The education ministry has increased the number of schools to be visited by counsellors from 1,000 to 1,500 to tackle the steady rise of truancy in Japan.

Although the number of school-age children has fallen rapidly over the past few years the ministry's latest survey shows that truanting at elementary and junior high schools increased by 13,000 days - 15.5 per cent - from the previous year. This registers the largest increase since the ministry of education, Monbusho, started the survey in 1991.

The sharp rise in truancy has been attributed to problems with bullying and difficulties at home. Also blamed are the rapid changes - such as the increased divorce rate - which a once rigidly conservative society is now undergoing.

The upheaval, say commentators, is beginning to take its toll on Japan's children. The east coast area of Kobe, for example, has been hit by two tragedies in the past few years.

It suffered a massive earthquake in 1995 and a local schoolboy beheaded his 11-year-old playmate earlier this year.

Both events were met by demands from teachers for counsellors to come into schools. Counselling has been rare in Japan, as any form of mental therapy is mistrusted by most people, but attitudes are changing slowly.

The move to introduce counsellors into state schools is thought to have been inspired by the success of such work in the United States, particularly in California.

Launched in 1995, Japan's counsellor scheme uses specialists such as clinical psychologists and psychiatrists. They visit schools twice a week to talk to and advise students, teachers and parents.

Since the start of the scheme there has been a steady increase in the number of requests for counsellors, but, as in Britain, the scheme has been restricted by the ministry's budget.

To increase the availability of counsellors, Monbusho says it is seeking an extra three billion yen (#163;15 million).
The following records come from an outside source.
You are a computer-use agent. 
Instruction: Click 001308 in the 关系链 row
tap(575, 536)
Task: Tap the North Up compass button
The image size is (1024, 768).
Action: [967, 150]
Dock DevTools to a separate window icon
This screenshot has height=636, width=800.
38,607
Concern for the mental and physical welfare of pupils in Japan, where an alarmingly high number of children commit suicide because of school-related problems, has led Japan's largest teaching union to ask members to turn a blind eye to pupils with problems who played truant.
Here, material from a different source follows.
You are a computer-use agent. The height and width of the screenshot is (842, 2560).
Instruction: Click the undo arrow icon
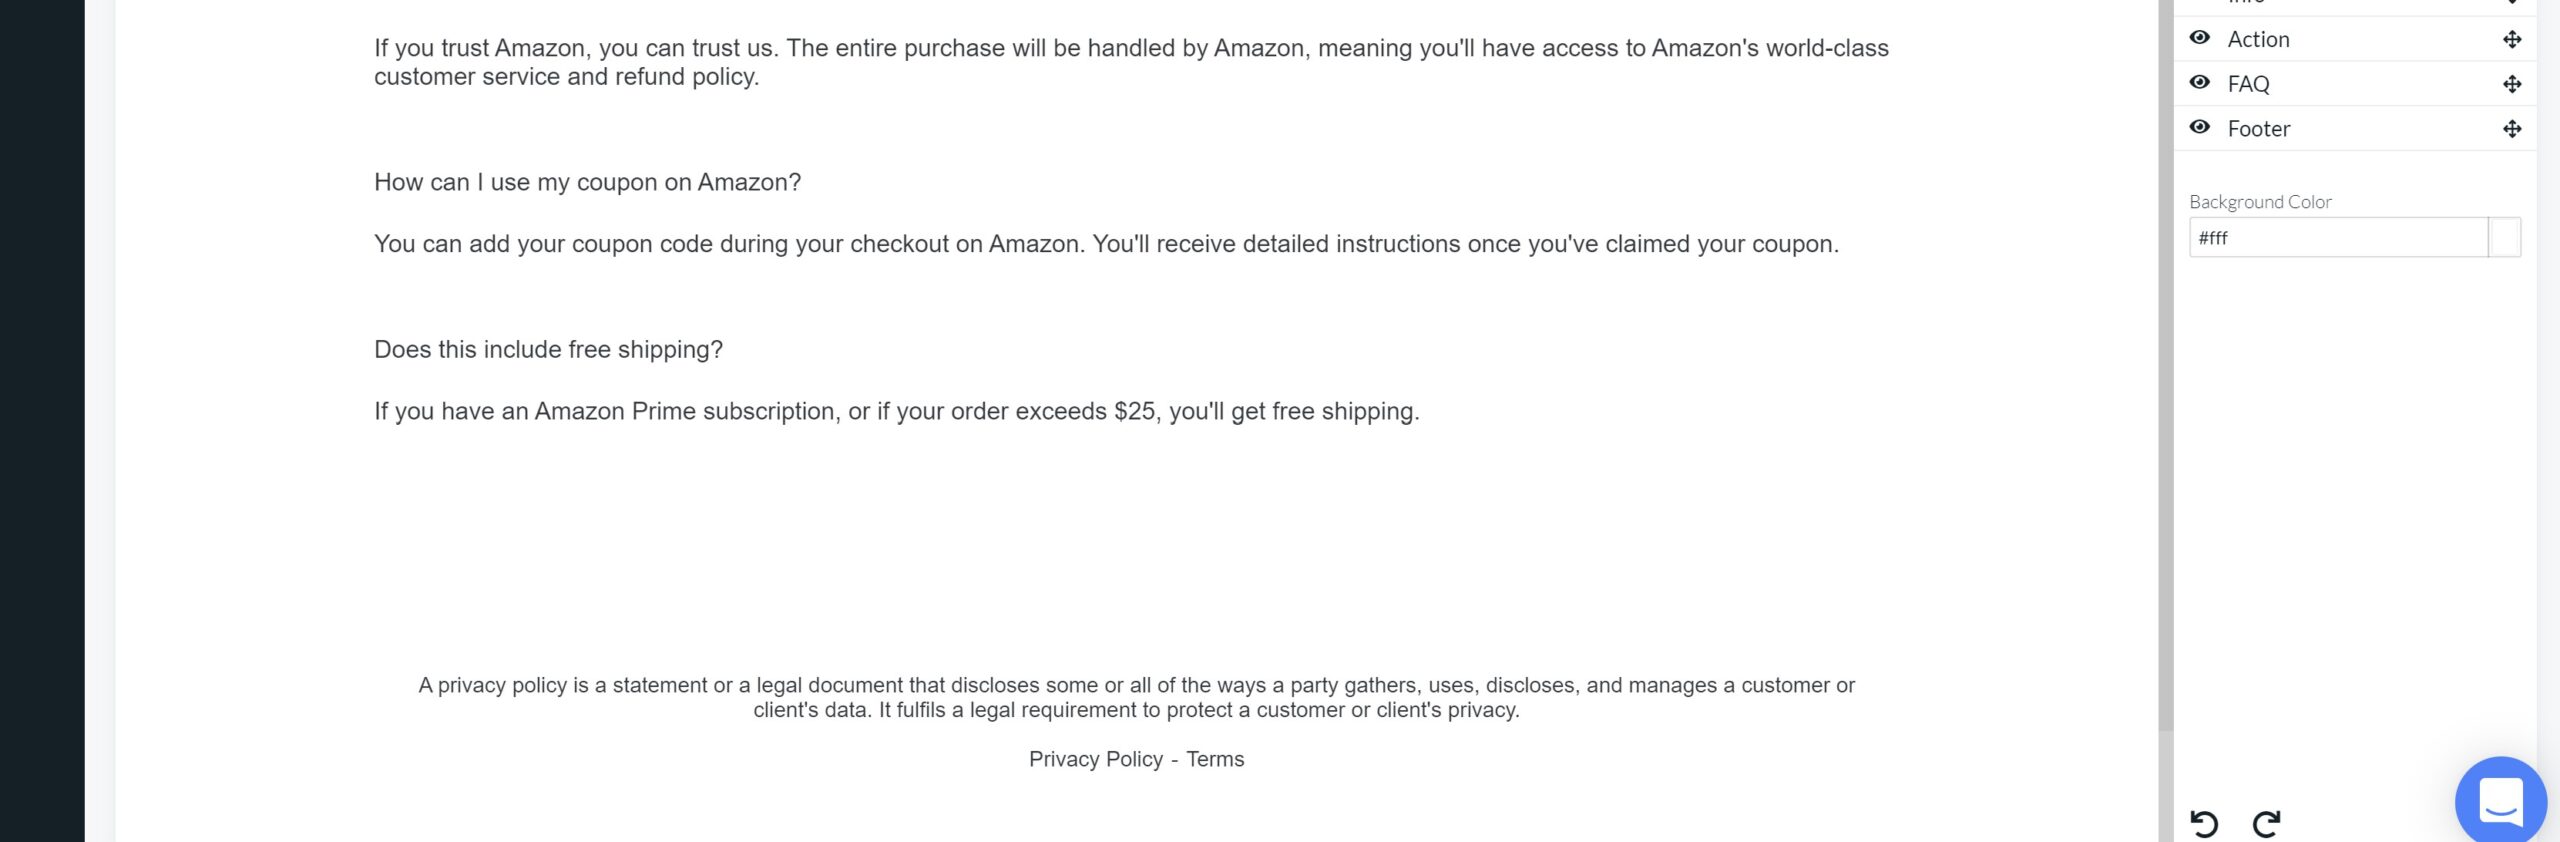point(2204,823)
The Japan Teachers' Union put out a "non-legal" statement at its last conference saying that children were entitled to skip school if this helped to prevent further suicides and to alleviate the misery of victims of bullying who feel compelled to attend school.

Compulsory education is a legal requirement in Japan for children between four and 16 and any non-attendance would seriously jeopardise a pupil's chances of attending high school. Nearly every Japanese child is expected to attend high school.